Optimiser pour éviter de puiser dans les ressources naturelles

Ces nacelles tout-terrain, relativement légères, utilisées pour tailler des arbres ou poser un bardage, nécessitent une faible puissance et peuvent être déployées sur des chantiers où l'électricité n'est pas forcément disponible partout. « En les rechargeant la nuit, elles offrent une autonomie de deux jours. En revanche, pour des engins plus fortement engagés, comme des chariots télescopiques, plus lourds, qui requièrent plus d'énergie, c'est un autre challenge ! C'est pourquoi nous nous sommes rapprochés d'EasyLI », explique Arnaud Boyer, quand d'autres constructeurs font le choix de transférer les technologies de l'indoor, généralement moins sollicitées, vers l'outdoor ou de choisir des batteries sur étagère. « De plus, les batteries coûtent chères. Si elles ne sont pas optimisées, cela signifie ajouter des batteries et, in fine, puiser dans les terres rares... C'est bien beau de construire des machines qui n'émettent pas de carbone, mais si on surconsomme des ressources naturelles, ce n'est pas franchement aligné en termes d'objectifs... Sans compter que l'on rajoute du poids, des volumes, des coûts, ça n'a pas de sens », justifie le vice-président.

Manitou ancenis

Sur cinq ans, des coûts d'utilisation identiques au thermique

Pour l'industriel qui reconnait apprendre en marchant, la maitrise de la fabrication des batteries, la gestion de l'électronique, l'optimisation de la charge est devenu un enjeu stratégique. « La batterie est loin d'être un composant anodin. C'est l'élément de la valeur ajoutée d'une machine. Une bonne maitrise de ces éléments technologiques nous a paru indispensable », indique Michel Denis, Directeur général de Manitou Group. De fait, l'expertise d'EasyLI va permettre l'élaborer un BMS « Battery Management System » adapté aux engins de Manitou pour optimiser les consommations ... et les coûts de fabrication. Car, si l'utilisation d'une batterie au plomb représente un différentiel de 15% à 20% par rapport à un engin thermique, la technologie Lithium affiche un surcoût de 50%. Loin d'être neutre sur une nacelle à 40.000 euros.

Le marché est-il prêt à l'accepter ? « A-t-on vraiment le choix ?», interroge Arnaud Boyer. Au regard de la flambée des prix de l'électricité et du gasoil, Manitou oppose des coûts de maintenance et des consommations beaucoup moins élevés. « Si l'on regarde sur cinq ans, le coût d'utilisation à l'heure de la machine est identique ou moins important, même si le prix d'achat est plus élevé. Et l'on ne nuit pas à la planète», argumente-t-il. Et pour l'heure, l'alternative de la technologie hydrogène, malgré un premier engin présenté en novembre dernier, n'est pas encore mûre. Notamment en l'absence d'infrastructures dans l'Hexagone. « La demande est forte dans les pays nordiques, en Suède, notamment. Quand on voit, aussi, l'avance des allemands dans ce domaine, ce serait bien que l'on commence à parler d'un réseau de distribution en France...», affirme  Arnaud Boyer.

--- Défi ---
Pour chaque affirmation ci-dessous, dites si le texte sur les batteries des engins Manitou est d'accord, par oui ou par non, en citant les mots du texte qui permettent de trancher.
1. Rechargées la nuit, les nacelles tout-terrain tiennent deux jours.
2. Avec la technologie lithium, un engin coûte 15 % à 20 % de plus qu'un engin thermique.
3. La technologie hydrogène est déjà prête à remplacer les batteries.

--- Données fournies ---
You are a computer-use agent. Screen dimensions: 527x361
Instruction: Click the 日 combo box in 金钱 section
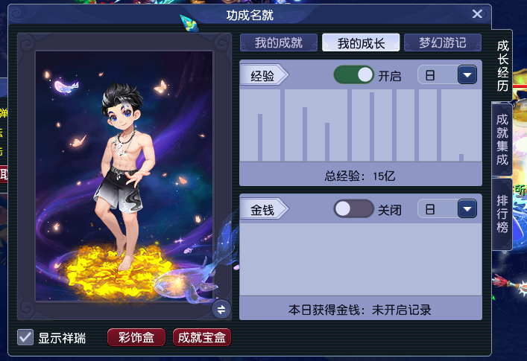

--- Solution ---
1. Oui : « En les rechargeant la nuit, elles offrent une autonomie de deux jours. »
2. Non : « la technologie Lithium affiche un surcoût de 50% »
3. Non : « l'alternative de la technologie hydrogène, malgré un premier engin présenté en novembre dernier, n'est pas encore mûre »